__INSTRUCTIONS FOR THE TASK__:
Arrange the lines below into a Markdown table with the columns Number and Line. Put each line's row number in the first column and skip any blank lines.

__ITEMS__:
══════════

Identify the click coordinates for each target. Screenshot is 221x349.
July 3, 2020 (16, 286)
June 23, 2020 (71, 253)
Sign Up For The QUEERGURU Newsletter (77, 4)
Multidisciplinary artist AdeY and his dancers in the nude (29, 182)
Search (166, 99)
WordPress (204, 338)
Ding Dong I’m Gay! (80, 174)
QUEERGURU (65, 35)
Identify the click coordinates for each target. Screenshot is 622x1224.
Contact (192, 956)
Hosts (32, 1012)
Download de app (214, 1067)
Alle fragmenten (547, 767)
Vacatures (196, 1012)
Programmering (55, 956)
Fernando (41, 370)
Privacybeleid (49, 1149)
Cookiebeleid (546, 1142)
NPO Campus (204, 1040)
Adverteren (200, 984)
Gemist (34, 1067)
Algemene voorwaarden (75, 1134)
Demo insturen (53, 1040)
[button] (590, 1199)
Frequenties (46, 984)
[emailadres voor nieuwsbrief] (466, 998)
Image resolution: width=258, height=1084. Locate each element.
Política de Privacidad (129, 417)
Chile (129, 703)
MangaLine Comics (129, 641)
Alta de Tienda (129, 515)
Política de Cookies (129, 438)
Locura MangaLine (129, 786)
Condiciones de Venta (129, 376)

══════════

__EXERCISE ANSWER__:
| Number | Line |
|---|---|
| 1 | Identify the click coordinates for each target. Screenshot is 221x349. |
| 2 | July 3, 2020 (16, 286) |
| 3 | June 23, 2020 (71, 253) |
| 4 | Sign Up For The QUEERGURU Newsletter (77, 4) |
| 5 | Multidisciplinary artist AdeY and his dancers in the nude (29, 182) |
| 6 | Search (166, 99) |
| 7 | WordPress (204, 338) |
| 8 | Ding Dong I’m Gay! (80, 174) |
| 9 | QUEERGURU (65, 35) |
| 10 | Identify the click coordinates for each target. Screenshot is 622x1224. |
| 11 | Contact (192, 956) |
| 12 | Hosts (32, 1012) |
| 13 | Download de app (214, 1067) |
| 14 | Alle fragmenten (547, 767) |
| 15 | Vacatures (196, 1012) |
| 16 | Programmering (55, 956) |
| 17 | Fernando (41, 370) |
| 18 | Privacybeleid (49, 1149) |
| 19 | Cookiebeleid (546, 1142) |
| 20 | NPO Campus (204, 1040) |
| 21 | Adverteren (200, 984) |
| 22 | Gemist (34, 1067) |
| 23 | Algemene voorwaarden (75, 1134) |
| 24 | Demo insturen (53, 1040) |
| 25 | [button] (590, 1199) |
| 26 | Frequenties (46, 984) |
| 27 | [emailadres voor nieuwsbrief] (466, 998) |
| 28 | Image resolution: width=258, height=1084. Locate each element. |
| 29 | Política de Privacidad (129, 417) |
| 30 | Chile (129, 703) |
| 31 | MangaLine Comics (129, 641) |
| 32 | Alta de Tienda (129, 515) |
| 33 | Política de Cookies (129, 438) |
| 34 | Locura MangaLine (129, 786) |
| 35 | Condiciones de Venta (129, 376) |